___ Records ___
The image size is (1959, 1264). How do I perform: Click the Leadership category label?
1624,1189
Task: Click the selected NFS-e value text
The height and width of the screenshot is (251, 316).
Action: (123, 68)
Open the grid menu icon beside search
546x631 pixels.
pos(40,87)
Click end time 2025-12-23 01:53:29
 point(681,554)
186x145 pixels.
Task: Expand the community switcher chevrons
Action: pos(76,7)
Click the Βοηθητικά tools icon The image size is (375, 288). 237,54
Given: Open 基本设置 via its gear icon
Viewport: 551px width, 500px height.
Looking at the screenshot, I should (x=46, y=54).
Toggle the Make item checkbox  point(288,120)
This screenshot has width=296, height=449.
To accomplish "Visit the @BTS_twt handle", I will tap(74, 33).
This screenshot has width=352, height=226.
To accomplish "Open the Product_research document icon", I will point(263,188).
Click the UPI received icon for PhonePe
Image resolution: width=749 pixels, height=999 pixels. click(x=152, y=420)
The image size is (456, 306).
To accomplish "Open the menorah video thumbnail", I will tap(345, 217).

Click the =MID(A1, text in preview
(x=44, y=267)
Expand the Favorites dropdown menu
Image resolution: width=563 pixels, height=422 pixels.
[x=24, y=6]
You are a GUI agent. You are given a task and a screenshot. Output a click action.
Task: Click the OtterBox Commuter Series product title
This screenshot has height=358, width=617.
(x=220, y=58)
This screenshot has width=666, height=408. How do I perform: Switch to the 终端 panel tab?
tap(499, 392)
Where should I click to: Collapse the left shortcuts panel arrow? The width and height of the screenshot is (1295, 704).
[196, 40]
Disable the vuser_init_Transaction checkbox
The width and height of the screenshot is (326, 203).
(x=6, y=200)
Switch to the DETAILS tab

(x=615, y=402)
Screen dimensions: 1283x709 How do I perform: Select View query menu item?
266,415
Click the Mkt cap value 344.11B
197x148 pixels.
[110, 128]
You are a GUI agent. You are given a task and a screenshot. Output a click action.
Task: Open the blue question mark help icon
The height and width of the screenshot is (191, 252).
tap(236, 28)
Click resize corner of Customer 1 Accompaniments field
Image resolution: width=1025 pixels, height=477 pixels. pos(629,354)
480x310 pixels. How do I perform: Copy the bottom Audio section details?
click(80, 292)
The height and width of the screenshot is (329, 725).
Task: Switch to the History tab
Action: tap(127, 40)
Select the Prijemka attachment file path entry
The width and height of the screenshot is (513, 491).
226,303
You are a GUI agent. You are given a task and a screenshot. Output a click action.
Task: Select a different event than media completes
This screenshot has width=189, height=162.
___
Required work —
Return the full data above, line for line.

Task answer —
The image size is (1959, 1264). How do I perform: Click the Leadership category label?
1624,1189
Task: Click the selected NFS-e value text
The height and width of the screenshot is (251, 316).
Action: (123, 68)
Open the grid menu icon beside search
546x631 pixels.
pos(40,87)
Click end time 2025-12-23 01:53:29
 point(681,554)
186x145 pixels.
Task: Expand the community switcher chevrons
Action: pos(76,7)
Click the Βοηθητικά tools icon The image size is (375, 288). 237,54
Given: Open 基本设置 via its gear icon
Viewport: 551px width, 500px height.
Looking at the screenshot, I should (x=46, y=54).
Toggle the Make item checkbox  point(288,120)
This screenshot has width=296, height=449.
To accomplish "Visit the @BTS_twt handle", I will tap(74, 33).
This screenshot has width=352, height=226.
To accomplish "Open the Product_research document icon", I will point(263,188).
Click the UPI received icon for PhonePe
Image resolution: width=749 pixels, height=999 pixels. click(x=152, y=420)
The image size is (456, 306).
To accomplish "Open the menorah video thumbnail", I will tap(345, 217).

Click the =MID(A1, text in preview
(x=44, y=267)
Expand the Favorites dropdown menu
Image resolution: width=563 pixels, height=422 pixels.
[x=24, y=6]
You are a GUI agent. You are given a task and a screenshot. Output a click action.
Task: Click the OtterBox Commuter Series product title
This screenshot has height=358, width=617.
(x=220, y=58)
This screenshot has width=666, height=408. How do I perform: Switch to the 终端 panel tab?
tap(499, 392)
Where should I click to: Collapse the left shortcuts panel arrow? The width and height of the screenshot is (1295, 704).
[196, 40]
Disable the vuser_init_Transaction checkbox
The width and height of the screenshot is (326, 203).
(x=6, y=200)
Switch to the DETAILS tab

(x=615, y=402)
Screen dimensions: 1283x709 How do I perform: Select View query menu item?
266,415
Click the Mkt cap value 344.11B
197x148 pixels.
[110, 128]
You are a GUI agent. You are given a task and a screenshot. Output a click action.
Task: Open the blue question mark help icon
The height and width of the screenshot is (191, 252).
tap(236, 28)
Click resize corner of Customer 1 Accompaniments field
Image resolution: width=1025 pixels, height=477 pixels. pos(629,354)
480x310 pixels. How do I perform: Copy the bottom Audio section details?
click(80, 292)
The height and width of the screenshot is (329, 725).
Task: Switch to the History tab
Action: tap(127, 40)
Select the Prijemka attachment file path entry
The width and height of the screenshot is (513, 491).
226,303
You are a GUI agent. You are given a task and a screenshot. Output a click action.
Task: Select a different event than media completes
This screenshot has width=189, height=162.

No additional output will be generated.